My Fiction Addiction

Some addictions you know you can never give up.  Even when you know they are bad, and it’s even harder when think they’re good for you, like when you’re under the illusion you have a positive addiction.

If you’ve never had a substance abuse problem, you might think I’m using the idea of fiction addiction as a simple metaphor, but I’m not, I’m talking about a real addiction.  People crave drugs for more than just feeling good.   A good high can make life worth living, give it meaning, making a dull world dramatic, and instill the desire to go on.  Without the high, you feel what’s the point.  Fiction has me hooked like that.

I have many sources of fiction.  I listen to books, I read books, I watch stories on TV and I got to the movies, and on most days I spend several hours feeding my habit.  And when I’m not taking in stories, I make them up in my head.  I seldom take my reality straight.  A Zen master would be constantly bashing me with his bamboo cane because I just can’t keep my mind focus on reality.

I chain smoke books.  If I can’t sit and read, I plug in my iPod and listen.  If I wake up in the middle of the night and can’t sleep, I make up stories that I fantasize about writing.

Now I know that many bookworms are going to horrified I’m suggesting that fiction is bad for you, and I am, but don’t worry, I’m not suggesting you give it up.  If you’ve got the fiction addiction I don’t think you can give it up.

You know you have it bad when you’d rather read your book or watch your show than talk with a real person.  You know you have it severe when all your favorite memories are from stories.

I could be doing something real, but I choose not to.  At least that’s what I tell myself.

I’m going back to my book.

JWH – 9/21/10

7 thoughts on “My Fiction Addiction”

  1. It’s like you’re inside my mind Jim.

    Do you get the DTs when you are in-between books? When I’m reading a great book everything is fine, life is fantastic, but then when I’m done if I don’t know what I’m reading next I’ll walk around in a haze for a day or two and I’ll get depressed. And that will last until I find the next high. Because not just any book will do, it has to be the right book.

    I’d love to say I only read good books, but sometimes the right book is just an easy read.

    1. I always want the purest heroin. I’m always seeking the best book I’ve ever read. That’s why if I start a book and it’s no good, I won’t finish it. Why waste time on a book that doesn’t get you high? My life is dull, and I don’t feel alive unless I’m dwelling in a great fictional world. But I’ve gone past thrilling. Books that offer just rollercoster rides aren’t good enough. I need complexity.

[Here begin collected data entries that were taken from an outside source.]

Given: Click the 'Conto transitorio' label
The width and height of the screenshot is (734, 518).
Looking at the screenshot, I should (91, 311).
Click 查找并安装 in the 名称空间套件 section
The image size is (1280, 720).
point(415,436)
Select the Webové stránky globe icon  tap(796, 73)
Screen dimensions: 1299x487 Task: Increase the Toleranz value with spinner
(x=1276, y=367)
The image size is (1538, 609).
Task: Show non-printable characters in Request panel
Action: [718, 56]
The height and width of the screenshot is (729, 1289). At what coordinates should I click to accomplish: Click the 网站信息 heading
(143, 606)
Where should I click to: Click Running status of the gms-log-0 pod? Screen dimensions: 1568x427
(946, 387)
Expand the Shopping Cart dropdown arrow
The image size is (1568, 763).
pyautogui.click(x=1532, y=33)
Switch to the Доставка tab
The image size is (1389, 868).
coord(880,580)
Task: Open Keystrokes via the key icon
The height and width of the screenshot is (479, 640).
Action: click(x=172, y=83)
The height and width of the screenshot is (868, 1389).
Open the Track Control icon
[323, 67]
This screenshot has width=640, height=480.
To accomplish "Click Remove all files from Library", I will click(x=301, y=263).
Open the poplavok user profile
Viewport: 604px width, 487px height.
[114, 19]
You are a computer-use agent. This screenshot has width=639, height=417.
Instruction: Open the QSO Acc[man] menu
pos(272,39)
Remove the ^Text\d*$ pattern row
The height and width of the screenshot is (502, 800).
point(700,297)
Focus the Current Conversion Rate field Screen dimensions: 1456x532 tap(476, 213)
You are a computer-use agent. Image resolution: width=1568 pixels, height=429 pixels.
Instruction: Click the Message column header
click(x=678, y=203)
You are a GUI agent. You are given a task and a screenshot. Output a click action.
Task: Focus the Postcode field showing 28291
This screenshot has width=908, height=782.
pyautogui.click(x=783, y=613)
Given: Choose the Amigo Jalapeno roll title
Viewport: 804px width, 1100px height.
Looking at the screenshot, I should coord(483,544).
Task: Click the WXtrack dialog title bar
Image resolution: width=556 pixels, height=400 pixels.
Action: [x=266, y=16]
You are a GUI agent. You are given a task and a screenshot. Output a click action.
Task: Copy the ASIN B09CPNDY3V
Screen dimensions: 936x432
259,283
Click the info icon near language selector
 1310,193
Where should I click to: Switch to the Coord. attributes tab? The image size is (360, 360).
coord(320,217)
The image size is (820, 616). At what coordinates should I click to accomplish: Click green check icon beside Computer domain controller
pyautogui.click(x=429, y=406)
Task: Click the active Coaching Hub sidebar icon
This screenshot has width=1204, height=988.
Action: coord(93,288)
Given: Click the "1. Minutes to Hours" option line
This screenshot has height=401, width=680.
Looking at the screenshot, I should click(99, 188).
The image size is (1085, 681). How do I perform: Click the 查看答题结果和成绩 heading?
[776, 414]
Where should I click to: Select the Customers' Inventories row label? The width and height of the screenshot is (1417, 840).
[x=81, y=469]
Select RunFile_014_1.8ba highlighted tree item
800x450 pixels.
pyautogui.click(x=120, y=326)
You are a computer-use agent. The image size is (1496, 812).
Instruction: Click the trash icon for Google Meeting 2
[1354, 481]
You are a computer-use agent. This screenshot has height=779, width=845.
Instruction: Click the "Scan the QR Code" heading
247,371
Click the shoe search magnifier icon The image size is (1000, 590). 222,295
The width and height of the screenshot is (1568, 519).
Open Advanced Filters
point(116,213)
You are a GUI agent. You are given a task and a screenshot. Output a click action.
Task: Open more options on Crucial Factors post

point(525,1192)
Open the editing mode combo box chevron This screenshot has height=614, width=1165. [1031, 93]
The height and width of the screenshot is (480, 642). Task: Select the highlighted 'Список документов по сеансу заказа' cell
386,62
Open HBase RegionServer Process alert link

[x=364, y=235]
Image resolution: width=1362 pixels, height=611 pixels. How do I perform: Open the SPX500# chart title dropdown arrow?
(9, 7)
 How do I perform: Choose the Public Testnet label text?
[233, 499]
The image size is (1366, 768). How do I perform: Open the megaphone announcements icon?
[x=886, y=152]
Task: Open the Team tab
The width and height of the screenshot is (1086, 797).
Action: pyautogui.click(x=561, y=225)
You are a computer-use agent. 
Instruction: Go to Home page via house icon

      Luckily I don’t get the DTs often. I have quite a stash of great books waiting to be read.

  2. add me to the list of people who share this addiction. i too would rather read a book than socialize, or just about anything else. i suspect i think about books, reading or writing, almost constantly. i have always considered it a passion, but t is truly an addiction–albeit a pleasant one i have no desire to kick!

  3. I love a great story…especially great characters. I am always reading, listening, looking for my next great book. What are your all-time favorites? I’m listening to Dune now, and reading Blink.

    1. My all-time favorite books are the Heinlein juveniles that I discovered when I was 13. Every few years I reread them. In recent years I’ve been collecting them again as audiobooks. After that I try to discover new books that really stand out, like Life of Pi by Yann Martel. In recent years I’ve been surprised by how much I like YA novels, like Harry Potter, His Dark Materials Trilogy and the recent Hunger Games Trilogy. I also love history and science nonfiction.

  4. Chalk me up to the addicted column! I even cringe a bit when I have to take up a memoir or some foolish reality for my book group. I’m about to get on a good roll for October: M Amis, Josh Ferris, either Tyler or Trevor, and then delicately place the cherry on top with a re-reading of Straight Man by Russo. Can life get much more gloriously self-indulgent? I ask you.